In that transition— from the unflashy, stubborn grit of the college-going Avinash to a man who seems almost enthusiastic as he adopts one sharp practice after another to advance his publishing career—we see the brilliant range of Farooque Shaikh as an actor. The bumbling confusion of the good boy encountering the possibility of romance – think of Chashme Buddoor – and the garrulous sharp talker whom you probably shouldn’t believe but whom you cannot fail to be charmed by – think of Katha – are, in Saath-Saath, merged into a single character. Naval, too, transitions with consummate ease from the demure girl with the dancing eyes to the woman choked by the tears in her throat.

In recent years, both Naval and Shaikh have had their chance to return to the big screen – and in two memorable instances, to actually flex their acting muscles: Naval in Nandita Das’s Firaaq as a middle-aged Gujarati housewife in post-riot Ahmedabad and Shaikh in Dibakar Banerjee’s Shanghai, as an oily bureaucrat adept at the power games of a rotten polity, shifting expertly from obsequious to threatening.

Sadly, Listen… Amaya doesn’t offer them any such opportunities. What it does do is to bring the two of them into the same frame for the first time in decades, giving their loyal following—all us Madhavs in the real world—a chance to bask in the nostalgic glow of their togetherness. Being the attentive, natural performers that they are, Shaikh and Naval—playing widowed upper middle class 60-somethings who have found companionship and comfort in each other—carry most of their scenes with an easy warmth. Swara Bhaskar plays Naval’s daughter, making fairly believable both Amaya’s rather-too-childish mood-swings and her discomfort with the fact that her mother could possibly share a life (and a bed) with another man—even if he’s as teddy-bearish as Farooque Shaikh.

And yet much of this film seems stilted and coy, a picture postcard version of upper middle class life that fails ever to come to life. Part of the problem is that these characters are given very little by way of location—and what there is seems like something of a la-la-land. Deepti Naval’s coffee-shop-owning Leela Krishnamurti – archly referred to by her cool young customers as Mrs. K – seems to have led a life in which even the early death of a husband did not catapult her and her young daughter into any kind of financial stress.

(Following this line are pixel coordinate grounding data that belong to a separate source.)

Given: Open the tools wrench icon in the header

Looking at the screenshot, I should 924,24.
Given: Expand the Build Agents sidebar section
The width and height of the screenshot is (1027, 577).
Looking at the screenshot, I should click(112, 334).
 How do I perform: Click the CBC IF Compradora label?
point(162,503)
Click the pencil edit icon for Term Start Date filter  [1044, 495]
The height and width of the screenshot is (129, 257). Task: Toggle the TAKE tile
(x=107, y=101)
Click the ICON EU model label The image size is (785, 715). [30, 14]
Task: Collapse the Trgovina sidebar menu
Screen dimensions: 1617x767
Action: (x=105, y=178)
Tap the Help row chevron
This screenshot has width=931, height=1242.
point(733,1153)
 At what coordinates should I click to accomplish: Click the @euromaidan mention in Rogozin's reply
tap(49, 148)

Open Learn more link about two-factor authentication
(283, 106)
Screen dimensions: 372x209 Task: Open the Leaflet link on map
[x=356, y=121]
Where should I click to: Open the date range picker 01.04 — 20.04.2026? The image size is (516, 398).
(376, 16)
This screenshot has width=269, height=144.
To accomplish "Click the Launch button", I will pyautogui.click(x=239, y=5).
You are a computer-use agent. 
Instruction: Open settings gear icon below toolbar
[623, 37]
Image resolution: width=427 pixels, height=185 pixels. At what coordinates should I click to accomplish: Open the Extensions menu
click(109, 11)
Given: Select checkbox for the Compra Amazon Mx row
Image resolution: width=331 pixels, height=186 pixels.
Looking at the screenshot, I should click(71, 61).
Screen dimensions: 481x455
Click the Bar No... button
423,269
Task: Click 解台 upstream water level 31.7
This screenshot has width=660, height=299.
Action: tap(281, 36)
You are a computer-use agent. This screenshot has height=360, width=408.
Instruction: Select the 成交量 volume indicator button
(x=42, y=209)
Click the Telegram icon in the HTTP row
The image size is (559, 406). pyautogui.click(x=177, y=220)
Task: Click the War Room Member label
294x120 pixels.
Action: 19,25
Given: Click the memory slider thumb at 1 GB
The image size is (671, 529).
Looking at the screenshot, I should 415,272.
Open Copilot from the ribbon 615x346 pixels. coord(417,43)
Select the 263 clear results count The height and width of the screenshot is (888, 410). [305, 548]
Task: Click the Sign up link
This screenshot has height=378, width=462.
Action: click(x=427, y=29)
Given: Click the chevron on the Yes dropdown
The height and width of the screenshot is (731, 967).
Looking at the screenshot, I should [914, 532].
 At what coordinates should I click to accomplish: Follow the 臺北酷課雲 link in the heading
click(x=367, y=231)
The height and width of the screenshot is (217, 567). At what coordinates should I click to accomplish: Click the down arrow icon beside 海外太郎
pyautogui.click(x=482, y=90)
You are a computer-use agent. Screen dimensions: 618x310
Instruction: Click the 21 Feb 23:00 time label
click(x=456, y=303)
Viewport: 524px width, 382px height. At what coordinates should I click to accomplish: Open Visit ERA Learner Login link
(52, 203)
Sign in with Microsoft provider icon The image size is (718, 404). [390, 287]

The café-cum-bookshop, set in a perpetually rainy (!) Delhi bungalow-with-garden, doesn’t seem like it would actually pay even for its own upkeep. Farooq Shaikh’s Jayant, too, is given only a personal history, not a professional one. In the film’s present, he lives in his own lush bungalow-with-garden, and spends his time taking amateur photographs. This is a supremely comfortable Delhi in which everyone has a superbly-appointed tasteful house, young women can leave their jobs at the drop of a hat and not have to find another one, and stories one wrote as a nine-year-old can become the basis for coffee table books about “memories” that have Oxbridge-accented publishers lining up for sequels.

“Live by what you believe in, even if it kills you,” Amaya’s dead father apparently used to say. It is a statement that might have encapsulated the difficult dilemmas of Saath Saath. Somehow, in a world so utterly bereft of conflict or danger as, it feels like empty rhetoric. Amid the perpetually steaming coffee cups and rain-drenched windows of Listen… Amaya, it’s just another coffee table line for a coffee table movie.